II. We reject Appellants' Kalway arguments.
¶18 We can, however, address the Kalway arguments the Dissenting Owners briefed in their replacement motion. In determining whether either party is entitled to summary judgment on cross-motions, we review questions of law de novo and view the facts in a light most favorable to the party against whom summary judgment was granted. In re Est. of Podgorski, 249 Ariz. 482, 484, ¶ 8 (App. 2020). Summary judgment is warranted only if there are no genuine issues of material fact and one party is entitled to judgment as a matter of law. Ariz. R. Civ. P. 56(a). The parties agreed there were no material fact disputes that would preclude summary judgment. We remain mindful that summary judgment should not be granted if the undisputed facts would allow reasonable minds to differ. Nelson v. Phoenix Resort Corp., 181 Ariz. 188, 191 (App. 1994).
¶19 In Kalway, our supreme court considered amendments to a declaration that "change[d] some definitions and add[ed] others, create[d] new restrictions, and enact[ed] new enforcement measures against owners for violating the covenants." Kalway, 252 Ariz. at 536, ¶ 4. The amendments also added restrictions "limiting owners' ability to convey or subdivide their lots, restricting the size and number of buildings permitted on each lot, and reducing the maximum number of livestock permitted on each lot." Id. at 537, ¶ 4. The non-consenting owners sued to invalidate these new restrictions. Id. at ¶ 5.
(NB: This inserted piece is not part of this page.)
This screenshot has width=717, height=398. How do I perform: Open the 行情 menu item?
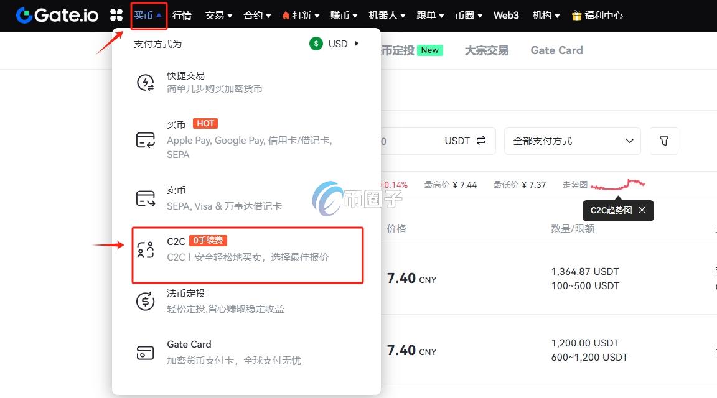182,16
¶20 Our supreme court first considered whether the original declaration provided adequate notice of the prospective amendments. Id. at ¶ 8. Citing Dreamland Villa Community Club, Inc. v. Raimey, 224 Ariz. 42 (App. 2010), the court stated that a declaration "must give sufficient notice of the possibility of a future amendment; that is, amendments must be reasonable and foreseeable." Id. at ¶ 10. And though the declaration at issue allowed amendment "at any time by an instrument executed and acknowledged by the [m]ajority [v]ote of the owners," the court held the association could not "create new affirmative obligations where the original declaration did not provide notice to the homeowners that they might be subject to such obligations." Id. at 536, 538, ¶¶ 3, 14.
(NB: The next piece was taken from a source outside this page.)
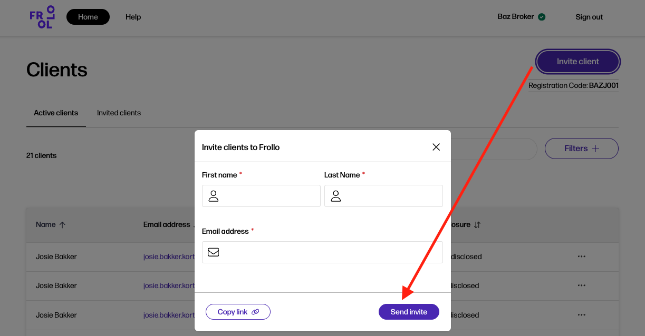This screenshot has width=645, height=336.
Task: Open the Help page
Action: pos(133,17)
¶21 The supreme court then explained what level of notice is required:
The restriction itself does not have to necessarily give notice of the particular details of a future amendment; that would rarely happen. Instead, it must give notice that a restrictive or affirmative covenant exists and that the covenant can be amended to refine it, correct an error, fill in a gap, or change it in a particular way. But future amendments cannot be "entirely new and different in character," untethered to an original covenant. Otherwise, such an amendment would
infringe on property owners' expectations of the scope of the covenants.Id. at 539, ¶ 17 (internal citations omitted). On this basis, the court rejected or blue-penciled most of the new restrictions. Id. at 539-42, ¶¶ 18-41.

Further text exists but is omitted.